>>>

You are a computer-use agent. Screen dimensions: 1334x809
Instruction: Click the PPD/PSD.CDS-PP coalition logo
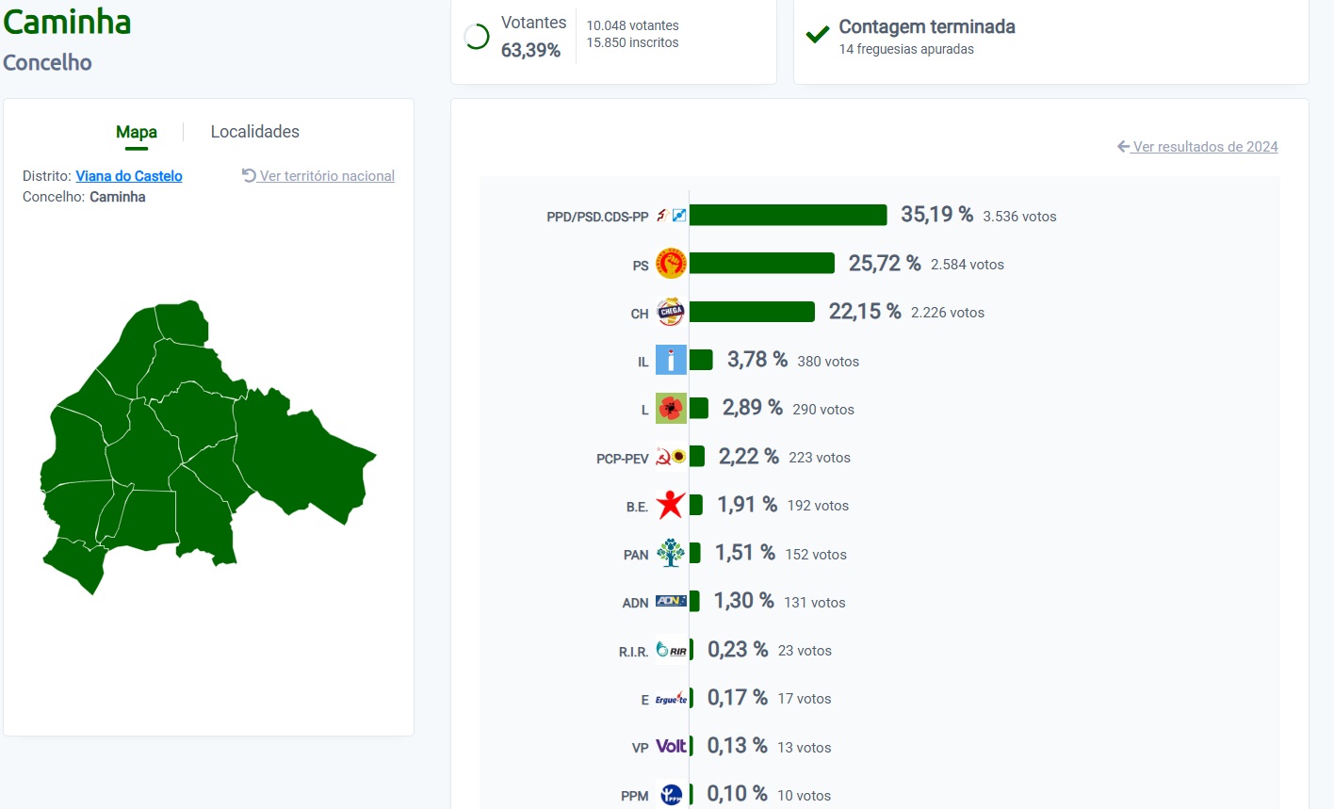click(x=671, y=216)
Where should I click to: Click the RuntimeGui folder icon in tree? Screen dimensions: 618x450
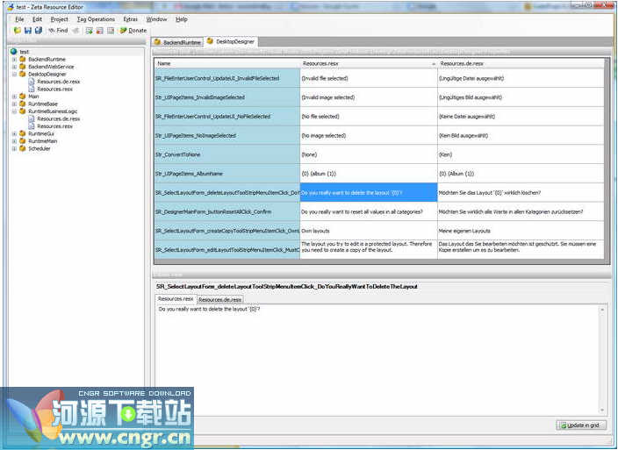tap(23, 133)
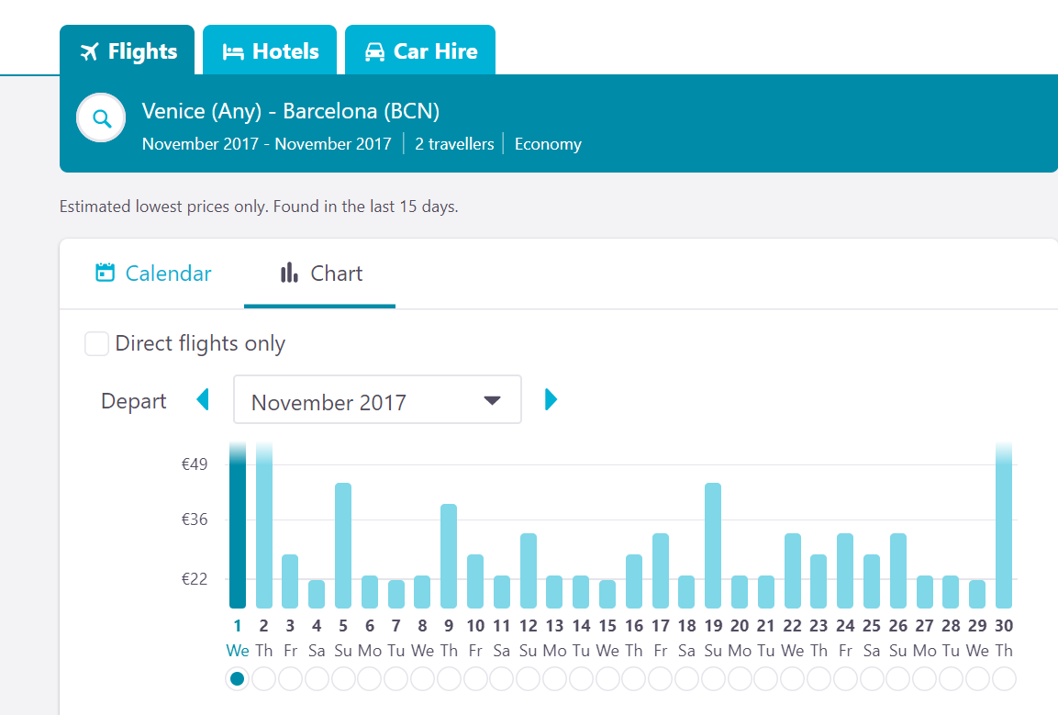Open the November 2017 month dropdown
The image size is (1058, 715).
[377, 400]
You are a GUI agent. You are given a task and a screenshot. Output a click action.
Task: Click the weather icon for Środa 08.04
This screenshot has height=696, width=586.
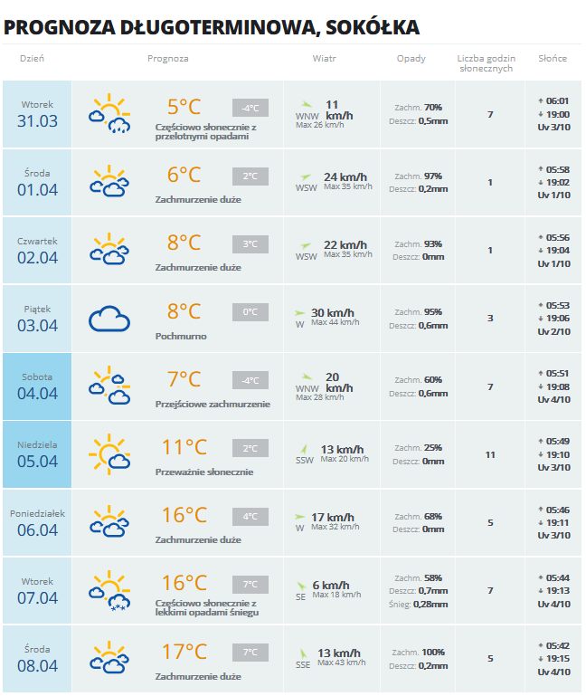click(x=109, y=658)
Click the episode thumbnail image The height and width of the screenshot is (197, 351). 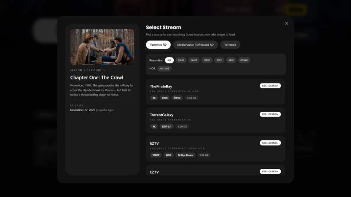coord(102,47)
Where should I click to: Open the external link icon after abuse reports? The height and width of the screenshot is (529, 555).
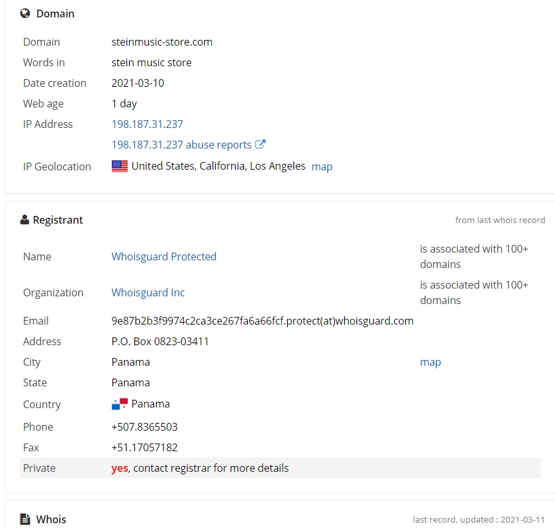260,144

<<<

### Problem description
Each line of the listing above that includes the word "agent" should be copied.

### Result for this exercise
You are a computer-use agent. Screen dimensions: 1334x809
You are a GUI agent. You are given a task and a screenshot. Output a click action.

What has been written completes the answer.